SSA stands for side – side – angle, and it means a triangle with known lengths of two sides and one known angle that is not between the two sides. When we have this much information, we can figure out the remaining side and the other two angles.

Describing An SSA Triangle

Picture a triangle with sides a, b, and c. The angle opposite side a is angle A, the angle opposite side b is angle B, and the angle opposite side c is angle C. In this triangle, we know that side a is 8 inches long, and side b is 6 inches long. We also know that angle A is 50 degrees.

Step One: Find Another Angle

We can use the Law of Sines to find either one of the unknown angles in the triangle. The Law of Sines states these ratios are equal:

a/sin(A) = b/sin(B) = c/sin(C)

When we use this law to find an unknown angle, it is easier to flip the equations, like this:

sin(A)/a = sin(B)/b = sin(C)/c

Now, we can plug in the information that we have.

sin(50)/8 = sin(B)/6

Since we have no information about side c or Angle C at this point, we can ignore them. Using algebra, we can rewrite the equation as

sin(B) = (sin(50)/8) x 6

Using a calculator, we can figure out that

sin(B) = .77/8 x 6 = .58

So now we know that the sine of angle B is equal to .58, but we have to take one more step to find out what angle B actually is. The next step is to calculate the inverse sine (sin-1). The inverse sine of .58 is 35.5, so angle B is 35.5 degrees.

Step Two: Find The Third Angle.

Now that we know two angles in the triangle, it’s very easy to find the third. We just need to remember the rule that all three angles of any triangle add up to 180. We know that angle A = 50 and angle B = 35.5; therefore, angle C = 94.5

Step Three: Find The Other Side.

Now we can go back to the Law of Sines to find the length of side c.
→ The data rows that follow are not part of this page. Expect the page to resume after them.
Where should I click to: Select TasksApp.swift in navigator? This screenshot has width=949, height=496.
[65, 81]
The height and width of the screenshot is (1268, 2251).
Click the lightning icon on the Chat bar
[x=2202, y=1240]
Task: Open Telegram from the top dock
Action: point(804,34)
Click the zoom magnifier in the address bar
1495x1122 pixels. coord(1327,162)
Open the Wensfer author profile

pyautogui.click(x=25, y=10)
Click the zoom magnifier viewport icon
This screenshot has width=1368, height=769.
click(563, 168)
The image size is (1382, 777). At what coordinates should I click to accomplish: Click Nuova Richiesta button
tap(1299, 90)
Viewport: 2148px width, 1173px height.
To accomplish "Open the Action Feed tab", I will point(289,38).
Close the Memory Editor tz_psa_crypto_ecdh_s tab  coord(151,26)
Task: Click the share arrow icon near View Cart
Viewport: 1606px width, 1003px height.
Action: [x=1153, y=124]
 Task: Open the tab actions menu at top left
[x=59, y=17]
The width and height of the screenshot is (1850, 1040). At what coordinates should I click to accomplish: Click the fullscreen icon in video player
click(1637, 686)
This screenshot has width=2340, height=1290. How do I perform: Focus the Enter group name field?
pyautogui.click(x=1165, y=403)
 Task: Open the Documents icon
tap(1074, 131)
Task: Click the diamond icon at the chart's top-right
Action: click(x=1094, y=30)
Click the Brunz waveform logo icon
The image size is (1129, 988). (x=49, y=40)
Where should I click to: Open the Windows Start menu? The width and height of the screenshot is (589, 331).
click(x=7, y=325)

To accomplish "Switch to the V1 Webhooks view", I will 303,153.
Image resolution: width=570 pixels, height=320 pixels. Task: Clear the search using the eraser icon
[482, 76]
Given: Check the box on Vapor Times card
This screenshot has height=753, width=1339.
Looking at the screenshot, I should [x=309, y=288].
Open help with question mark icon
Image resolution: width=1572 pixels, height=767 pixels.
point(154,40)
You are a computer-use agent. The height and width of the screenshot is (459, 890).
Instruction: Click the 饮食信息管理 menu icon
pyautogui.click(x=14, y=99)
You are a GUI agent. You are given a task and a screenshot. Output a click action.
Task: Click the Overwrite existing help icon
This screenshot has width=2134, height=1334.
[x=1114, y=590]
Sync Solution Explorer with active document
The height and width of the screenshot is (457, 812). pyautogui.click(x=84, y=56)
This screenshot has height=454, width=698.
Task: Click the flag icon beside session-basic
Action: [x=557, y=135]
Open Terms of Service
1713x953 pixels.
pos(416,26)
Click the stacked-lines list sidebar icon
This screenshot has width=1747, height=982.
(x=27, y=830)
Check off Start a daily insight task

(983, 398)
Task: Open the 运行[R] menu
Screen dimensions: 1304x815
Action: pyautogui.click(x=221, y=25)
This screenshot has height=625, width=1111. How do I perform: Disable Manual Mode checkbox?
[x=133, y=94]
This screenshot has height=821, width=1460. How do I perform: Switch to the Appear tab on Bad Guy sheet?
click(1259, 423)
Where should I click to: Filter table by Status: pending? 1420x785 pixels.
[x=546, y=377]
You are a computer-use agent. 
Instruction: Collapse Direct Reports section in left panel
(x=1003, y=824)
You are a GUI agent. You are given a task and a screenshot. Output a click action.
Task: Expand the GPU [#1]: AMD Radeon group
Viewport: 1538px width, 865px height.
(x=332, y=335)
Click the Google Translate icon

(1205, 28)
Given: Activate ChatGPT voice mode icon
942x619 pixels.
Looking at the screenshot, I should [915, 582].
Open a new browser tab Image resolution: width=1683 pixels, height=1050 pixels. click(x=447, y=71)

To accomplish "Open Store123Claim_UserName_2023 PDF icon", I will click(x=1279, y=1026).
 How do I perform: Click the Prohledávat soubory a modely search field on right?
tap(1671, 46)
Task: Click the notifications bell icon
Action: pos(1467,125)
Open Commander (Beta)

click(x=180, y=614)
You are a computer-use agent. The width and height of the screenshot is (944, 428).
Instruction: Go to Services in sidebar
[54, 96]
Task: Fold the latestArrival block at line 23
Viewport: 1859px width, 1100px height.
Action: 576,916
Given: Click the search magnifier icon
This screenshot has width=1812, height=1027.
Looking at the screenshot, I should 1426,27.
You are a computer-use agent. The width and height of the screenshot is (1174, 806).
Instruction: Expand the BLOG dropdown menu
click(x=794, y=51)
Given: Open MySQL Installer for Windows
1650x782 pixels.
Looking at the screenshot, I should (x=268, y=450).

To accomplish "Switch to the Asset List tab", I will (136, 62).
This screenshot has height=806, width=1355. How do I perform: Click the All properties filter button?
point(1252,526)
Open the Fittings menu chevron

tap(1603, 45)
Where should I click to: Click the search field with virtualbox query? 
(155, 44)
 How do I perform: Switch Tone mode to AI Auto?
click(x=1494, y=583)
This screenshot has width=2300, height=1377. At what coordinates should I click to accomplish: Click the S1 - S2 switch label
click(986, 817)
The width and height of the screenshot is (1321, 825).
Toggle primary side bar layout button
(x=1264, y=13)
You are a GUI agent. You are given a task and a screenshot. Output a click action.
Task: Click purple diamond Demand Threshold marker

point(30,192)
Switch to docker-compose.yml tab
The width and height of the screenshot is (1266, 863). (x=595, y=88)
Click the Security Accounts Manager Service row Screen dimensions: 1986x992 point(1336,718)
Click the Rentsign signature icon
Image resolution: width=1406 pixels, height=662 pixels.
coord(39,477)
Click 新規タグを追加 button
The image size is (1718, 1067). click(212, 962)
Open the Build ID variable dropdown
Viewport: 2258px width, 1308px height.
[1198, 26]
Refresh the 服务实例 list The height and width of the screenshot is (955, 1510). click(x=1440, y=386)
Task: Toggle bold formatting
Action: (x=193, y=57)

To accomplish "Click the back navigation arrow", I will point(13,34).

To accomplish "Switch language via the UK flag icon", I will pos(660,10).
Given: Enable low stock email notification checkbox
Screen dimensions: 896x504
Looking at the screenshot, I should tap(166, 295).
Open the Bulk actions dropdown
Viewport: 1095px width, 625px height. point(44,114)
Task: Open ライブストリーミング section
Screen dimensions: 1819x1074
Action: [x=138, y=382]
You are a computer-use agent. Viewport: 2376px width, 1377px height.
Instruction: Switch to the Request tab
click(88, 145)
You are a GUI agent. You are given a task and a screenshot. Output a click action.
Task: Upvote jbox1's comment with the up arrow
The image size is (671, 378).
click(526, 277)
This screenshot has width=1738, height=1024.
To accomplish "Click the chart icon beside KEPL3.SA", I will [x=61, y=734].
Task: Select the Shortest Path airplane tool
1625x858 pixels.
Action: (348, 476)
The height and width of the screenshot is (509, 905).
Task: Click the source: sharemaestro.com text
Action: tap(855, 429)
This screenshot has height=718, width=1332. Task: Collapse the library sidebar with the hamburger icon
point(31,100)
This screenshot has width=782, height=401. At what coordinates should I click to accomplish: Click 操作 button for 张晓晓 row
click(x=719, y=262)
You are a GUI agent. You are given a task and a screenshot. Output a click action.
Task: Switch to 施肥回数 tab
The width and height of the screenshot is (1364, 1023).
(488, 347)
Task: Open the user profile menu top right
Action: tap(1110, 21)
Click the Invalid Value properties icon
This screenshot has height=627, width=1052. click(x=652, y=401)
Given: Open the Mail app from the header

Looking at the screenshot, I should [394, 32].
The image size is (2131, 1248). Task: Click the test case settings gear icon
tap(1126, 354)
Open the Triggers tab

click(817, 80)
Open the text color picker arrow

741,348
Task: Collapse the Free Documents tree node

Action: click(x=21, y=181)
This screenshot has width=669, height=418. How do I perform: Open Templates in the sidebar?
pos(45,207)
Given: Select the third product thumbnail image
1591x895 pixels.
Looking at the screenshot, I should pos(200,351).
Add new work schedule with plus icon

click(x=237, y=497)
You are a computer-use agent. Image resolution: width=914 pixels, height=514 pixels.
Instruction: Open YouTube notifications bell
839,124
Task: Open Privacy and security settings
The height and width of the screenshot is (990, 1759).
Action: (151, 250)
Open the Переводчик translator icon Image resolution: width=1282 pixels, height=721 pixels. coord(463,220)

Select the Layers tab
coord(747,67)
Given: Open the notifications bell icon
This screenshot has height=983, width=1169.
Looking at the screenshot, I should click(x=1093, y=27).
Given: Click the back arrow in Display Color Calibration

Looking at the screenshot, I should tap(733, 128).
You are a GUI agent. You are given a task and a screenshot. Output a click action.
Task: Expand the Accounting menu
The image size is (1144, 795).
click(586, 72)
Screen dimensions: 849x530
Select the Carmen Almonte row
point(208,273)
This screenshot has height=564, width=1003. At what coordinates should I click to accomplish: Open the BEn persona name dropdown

Since we know two sides and their opposite angles, we can use either pair. For this example, we’ll use a/sin(A).

a/sin(A) = c/sin(C)

Plugging in the information we have, we get the equation

8/sin(50) = c/sin(94.5)

or

c = 8/sin(50) x sin(94.5) = 10.4 x 1 = 10.4 inches

Note that there can sometimes be two possible answers for an SSA triangle. If the known angle is less than 90 degrees, it could be possible to flip the triangle, using the same side values but a supplementary angle, since the sine of any angle and the sine of its supplement are the same. This ambiguity is only possible when the known angle is less than 90, the adjacent side is longer than the opposite side, and the length of the opposite side is greater than the height.

Practice

Given the following information, find angles B and C and side c.

side a = 15

side b = 10

side c = ?

angle A = 120

angle B = ?

angle C = ?

Solution:

First find angle B using the Law of Sines.

sin(120)/15 = sin(B)/10

sin(B) = sin(120)/15 x 10 = .58

sine-1(.58) = 35

So, angle B = 35 inches.

Next, find the third angle.

120 + 35 + angle C = 180

angle C = 45

Next find side c using the Law of Sines.

15/sin(120) = c/sin(45)

c = 15/sin(120) x sin(45) = 12

side c = 12 inches